Lyman made his remarks in an interview last week with Sammamish Comment.
Sammamish wasn’t going to participate at all until The Comment began making inquiries last fall about failure to sign up for the multi-state, multi-jurisdictional, international drill. The drill, assuming an earthquake from then Cascadia fault line off the West Coast, encompassed British Columbia to Northern California.
The drill’s parameters assumed Sammamish telephone and cell phone communications were disrupted and damage on major arterials leading in and out of the City occurred.
Howard told The Comment that Sammamish focused on its inter-agency and emergency communications with local citizen groups, such as the Info Hubs operated by the Sammamish Citizen Corp and CERTs; and Sammamish Plateau Water. City Hall was evacuated. But links to the County and State weren’t tested, nor were there actual drills in the City.
“It’s not enough [what the City did], I’ll be honest,” Howard said. “We’re talking with CERT about annual drills.”
CERT stands for the Citizens Emergency Response Team, which is organized under the auspices of the Sammamish Citizens Corp.
CERT Info Hubs were set up in front of Trader Joes in the Sammamish Highlands shopping center and in the parking lots at the Pine Lake and Klahanie shopping centers. The hubs serve as information centers for residents affected by emergencies.
Sammamish came late to participating in Cascadia Rising, and the level of participation was top-level, at best. Former City Manager Ben Yazici didn’t place a high priority on disaster planning. Howard, who succeeded Yazici upon his retirement in February, didn’t have a lot of time or resources to elevate Sammamish’s participation.
“I think we have a lot of potential to change,” Howard told The Comment last week.
The City Council’s public safety committee yesterday received a briefing from a consultant hired by Howard to assess Sammamish’s needs for disaster planning. A number of shortcomings were identified, not the least of which is that there hasn’t been a disaster plan approved by the State since 2001, before 9/11. Updates in 2012 and 2016 were never submitted to the State for approval, as required by law, the consultant said.
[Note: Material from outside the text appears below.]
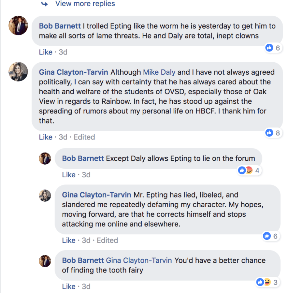Click the like reaction icon showing 8
Image resolution: width=303 pixels, height=293 pixels.
[269, 133]
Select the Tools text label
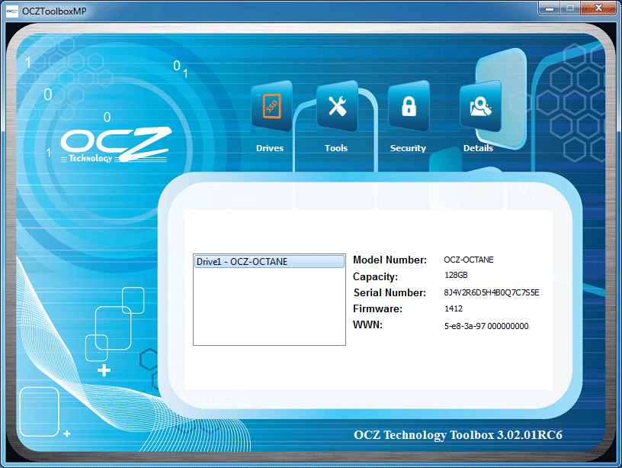 (336, 148)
Council members Christie Malchow and Tom Hornish, members of the public safety committee, told Deputy City Manager Jessi Bon that developing new disaster planning in compliance with State and Federal laws and hiring a full-time emergency planning manager needs to take top priority. Authorization for a new staff position should not wait until the new budget process is complete in November, they said.
There are three earthquake fault lines that enter the Southern end of Sammamish from the West. The Seattle fault, which runs roughly through the 7-11 into Pine Lake, is considered one of the most prospectively dangerous.